By Eurohoops team / info@eurohoops.net

Montenegrin coach Zvezda Mitrovic, now on the bench of Turkish Basketball Champions League team Galatasaray, was at the helm of LDLC ASVEL from 2018 to 2020.

He had a chance to work with some talented players like Theo Maledon and Matthew Strazel and faced French prodigy Victor Wembanyama at the start of his professional career with Nanterre 92.

“I’m not the kind of coach who leaves behind a wasteland. A good system was established in ASVEL. The older players, with David Lighty, were the foundation. The young ones were Maledon, Strazel… ASVEL’s best year was when I was working there, before the pandemic, when I was replaced. We were even the pleasant surprise of the EuroLeague. In Parker’s academy, there were kids I introduced one by one. Just the way I like it. That continued to thrive, and they raised the budget. However, in France, when you see a budget of 20 million, immediately cross out half. But their later moves… Allowing Wembanyama to leave, letting go of the best young players… Well, keep the gold you have,Mitrovic said talking to Meridian Sport.

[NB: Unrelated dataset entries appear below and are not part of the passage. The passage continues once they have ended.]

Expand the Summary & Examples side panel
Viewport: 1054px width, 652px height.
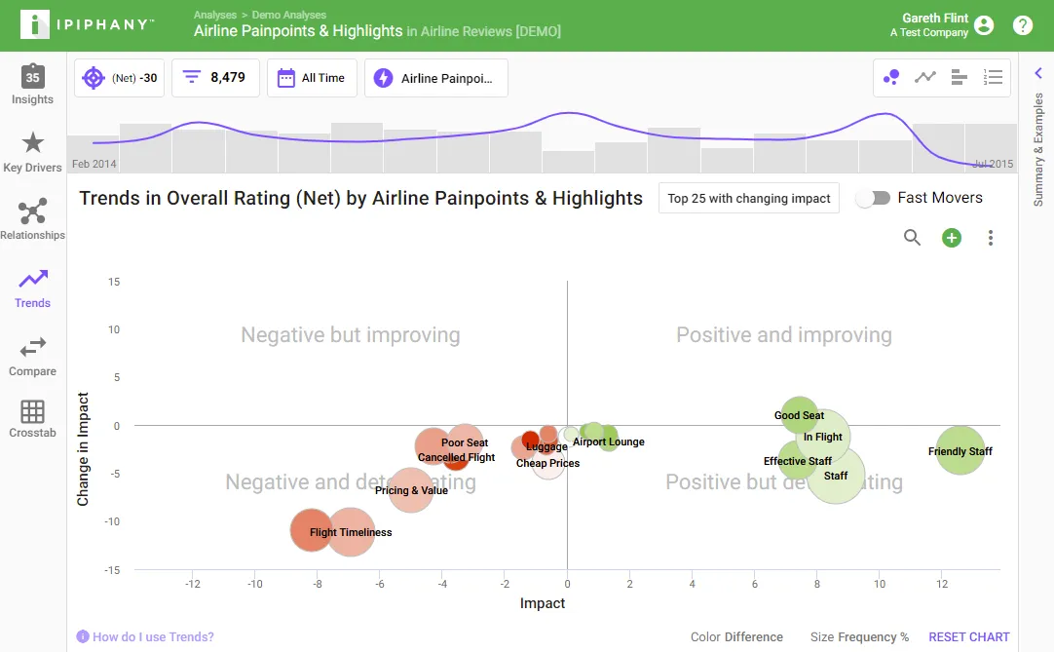[1037, 73]
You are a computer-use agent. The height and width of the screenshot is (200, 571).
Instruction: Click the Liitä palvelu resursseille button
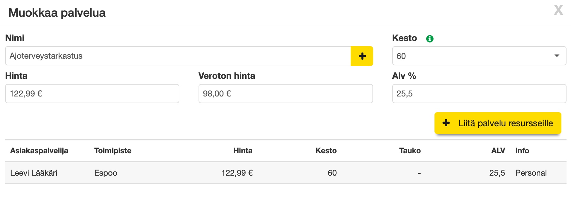[498, 123]
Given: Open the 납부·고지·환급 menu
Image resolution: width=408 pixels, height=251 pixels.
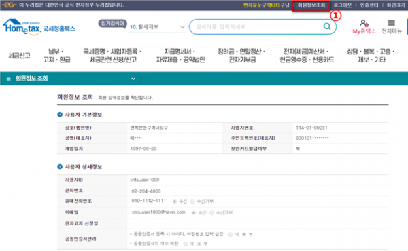Looking at the screenshot, I should pyautogui.click(x=56, y=56).
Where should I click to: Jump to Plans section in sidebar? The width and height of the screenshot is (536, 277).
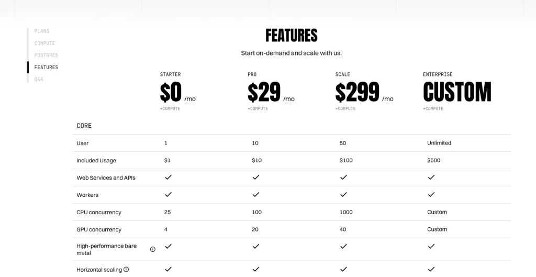[42, 31]
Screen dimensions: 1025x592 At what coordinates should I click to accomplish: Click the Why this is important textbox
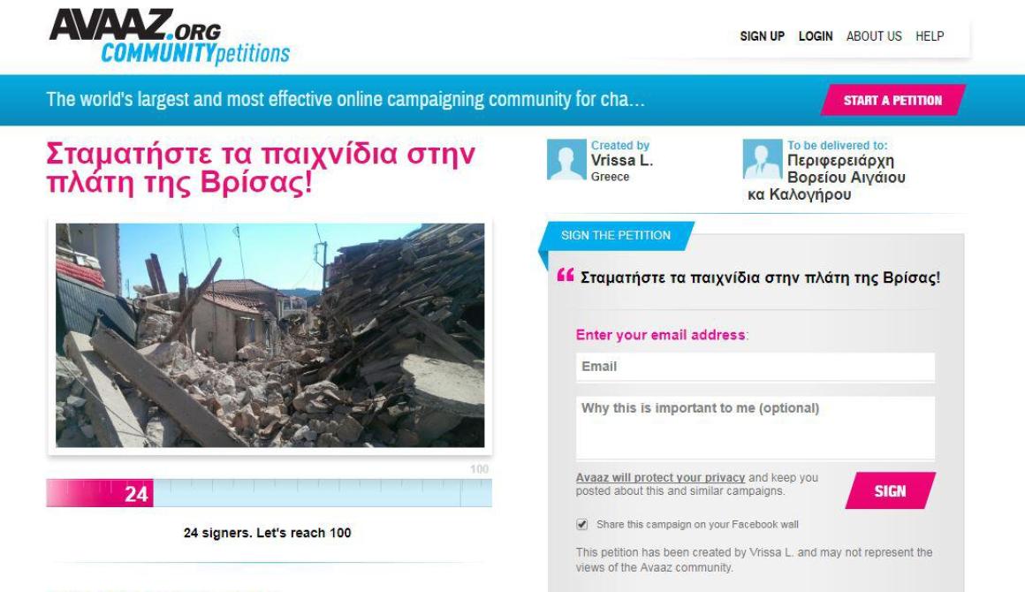(x=755, y=428)
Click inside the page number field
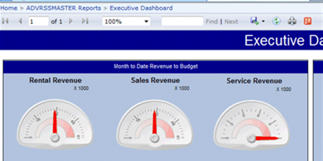 tap(38, 21)
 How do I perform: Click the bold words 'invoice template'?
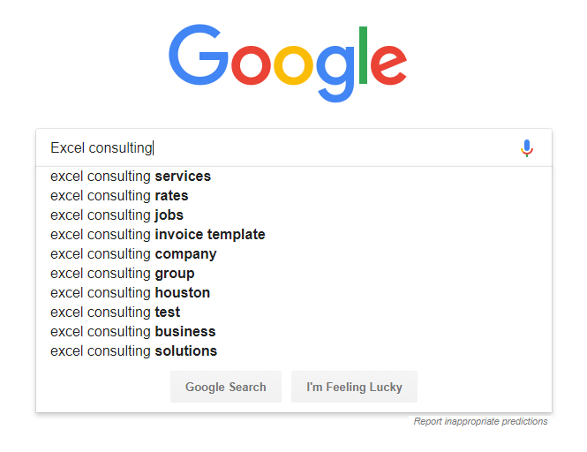coord(210,235)
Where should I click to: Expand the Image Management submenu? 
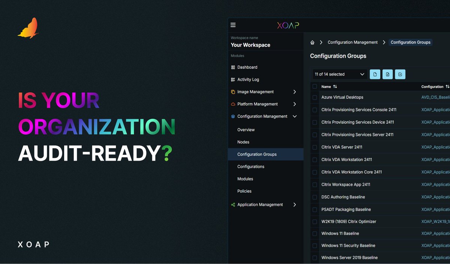pyautogui.click(x=295, y=92)
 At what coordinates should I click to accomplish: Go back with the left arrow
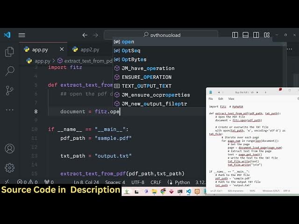tap(85, 35)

He remembers Wembanyama well, but he wasn’t sure he would become what he is today, a generational talent that the whole world is in awe of.

I watched him even when he was a kid. A monster emerged. Thin, tall,” Mitrovic said, “Honestly, I was afraid someone would go after him, break his knees, and that’s it. If he played in our league – I won’t name names – someone would have already taken him out. He was weak and injury-prone. When I, as a coach, played against ASVEL, whenever Wembanyama was in the lineup, we won. You pull him into a pick, he’s weak, set a good screen, and that’s it. The next year, when he was in Paris, he was guarded by the two-heads shorter Charles Kahudi and Wembanyama couldn’t score a basket. There were solutions.

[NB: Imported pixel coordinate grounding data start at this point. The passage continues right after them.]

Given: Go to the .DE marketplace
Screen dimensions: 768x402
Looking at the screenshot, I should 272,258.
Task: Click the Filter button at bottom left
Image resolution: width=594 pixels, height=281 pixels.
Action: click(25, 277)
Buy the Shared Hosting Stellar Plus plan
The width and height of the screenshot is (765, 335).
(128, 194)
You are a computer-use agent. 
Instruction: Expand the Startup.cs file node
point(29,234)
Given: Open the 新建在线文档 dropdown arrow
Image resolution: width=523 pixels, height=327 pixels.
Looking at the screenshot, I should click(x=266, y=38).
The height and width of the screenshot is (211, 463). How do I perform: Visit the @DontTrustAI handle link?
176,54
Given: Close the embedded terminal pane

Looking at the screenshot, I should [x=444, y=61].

Mitrovic sees improvement in his physique but believes it would have been different for Wembanyama back in the old NBA days.

I watched San Antonio. I see muscles. But it’s not the same fight in the NBA as it used to be, now it’s all light and quick. Imagine Charles Oakley guarding Wembanyama. One contact and he goes back to Paris. I preferred that kind of basketball, but I’m still old-fashioned,” he concluded.